We can now plot the feature locations for each threshold and time.

ggplot(features, aes(projection_x_coordinate, projection_y_coordinate)) +
  geom_path(aes(x, y), countries, colour = "grey30") + 
  geom_point(aes(colour = factor(threshold_value))) +
  facet_wrap(~format(as.POSIXct(timestr, tz = "UTC"), "%H:%M")) +
  coord_equal(expand = FALSE) + 
  theme_harp_map() + 
  labs(colour = bquote(atop(OLR~Threshold,"["*W.m^{-2}*"]")))

Segmentation

Having run the feature detection, the next step is to associate regions with the identified features. This is done using segment_2d() that is a wrapper around the tobac.segmentation.segmentation_2D function from the original Python package. Here a single threshold is needed, and we use the highest of the thresholds we used in the feature detection. segment_2d returns a named list, but we can destructure using the %<-% operator from the zeallot package.

library(zeallot)
c(segments, features) %<-% segment_2d(
  features, 
  olr, 
  threshold = 180, 
  data_col  = fcst, 
  target    = "min"
)

segments is a data frame with a geolist coloumn that contains fields with a mask identifying the areas that are associated with each feature, while features is the same as the output of the previous step, but with an extra column giving the number of cells associated with each feature. The segment masks can be overlayed on top of the original OLR data. Here we just show 4 times.

ggplot() + 
  geom_georaster(
    aes(geofield = fcst), olr[11:14, ], 
    upscale_factor = 4, upscale_method = "downsample"
  ) +
  geom_geocontour(
    aes(geofield = segmentation_mask), segments[11:14, ],
    colour = "red"
  ) + 
  geom_path(aes(x, y), countries, colour = "grey30") +
  facet_wrap(~valid_dttm) +
  scale_fill_viridis_c(bquote(atop(OLR,"["*W.m^{-2}*"]")), direction = -1) +
  coord_equal(expand = FALSE) +
  theme_harp_map()

Tracking

With the features identified, the tracking algorithm attempts to link these features in time to produce tracks. The tracking is computed with the link_tracks() function that is a wrapper around tobac.tracking.linking_trackpy from the original Python package.

tracks <- link_tracks(
  features, 
  olr, 
  data_col        = fcst, 
  v_max           = 20, 
  stubs           = 2,  
  subnetwork_size = 100, 
  adaptive_step   = 0.95, 
  adaptive_stop   = 0.2
)

Some of the arguments in the call to link_tracks() require some experimentation, and are better explained in some of the tobac examples.

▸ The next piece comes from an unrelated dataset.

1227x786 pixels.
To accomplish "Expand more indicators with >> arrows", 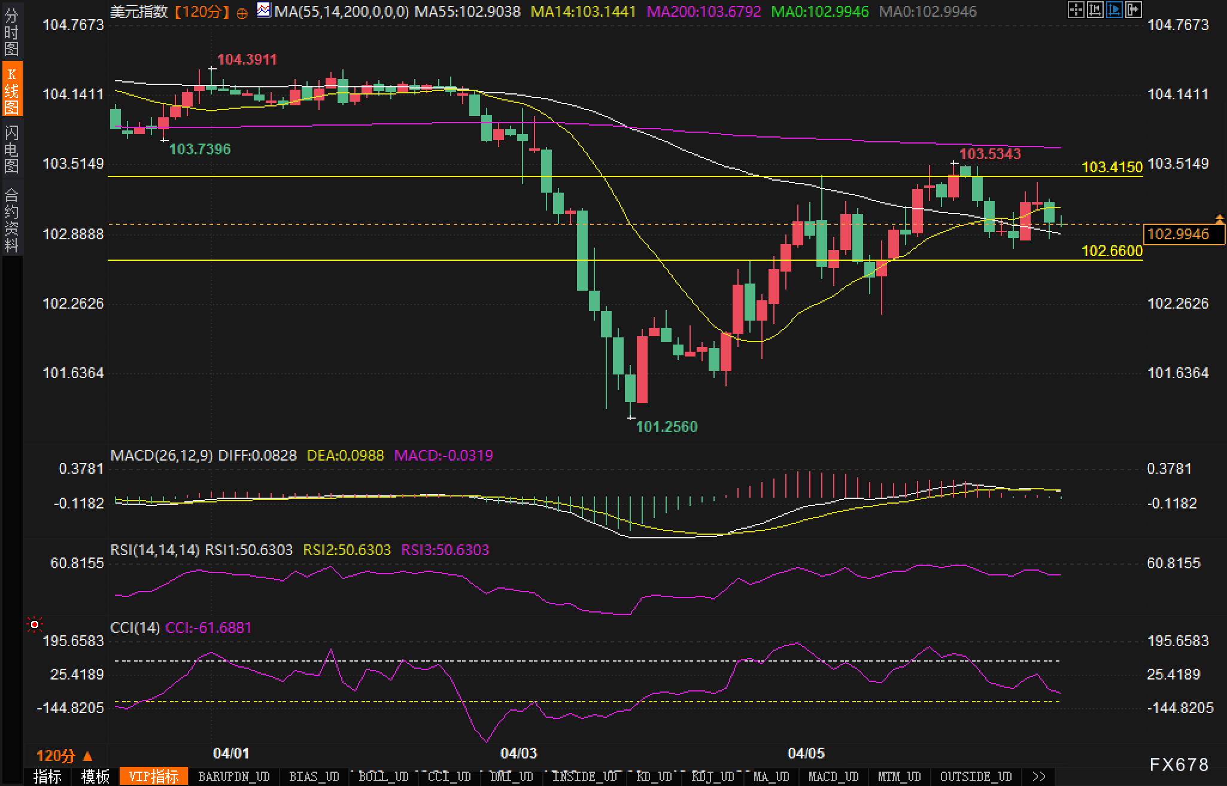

The tracks for each of the identified cells can easily be plotted. For all tracks throughout the period this can be done making sure to remove untracked cells (these are labelled -1).

library(dplyr)
countries <- get_map(get_domain(olr$fcst))
ggplot(filter(tracks, cell > -1), aes(x, y)) + 
  geom_polygon(aes(group = group), countries, fill = "grey", colour = "grey30") +
  geom_path(
    aes(group = factor(cell), colour = factor(threshold_value)),
    arrow = arrow(type = "open", angle = 30, length = unit(0.1, "cm"))
  ) +
  labs(colour = bquote(atop(OLR~threshold, "["*W.m^{-2}*"]"))) +
  coord_equal(expand = FALSE) + 
  theme_harp_map()

We could then plot some statistics, such as the distribution of the lifetimes of individual cells.

ggplot(
  summarise(
    filter(tracks, cell > -1),
    lifetime = max(time_cell) / 3600, 
    .by      = cell
  )
) +
  geom_bar(aes(x = factor(lifetime)), fill = "steelblue") + 
  labs(x = "Cell lifetime [h]")

Epilogue

There are many analysis possibilities with these data. In addition the harpTobac package gives you access to all of the functionality of the Python tobac package via tobac$<module name>$<function>.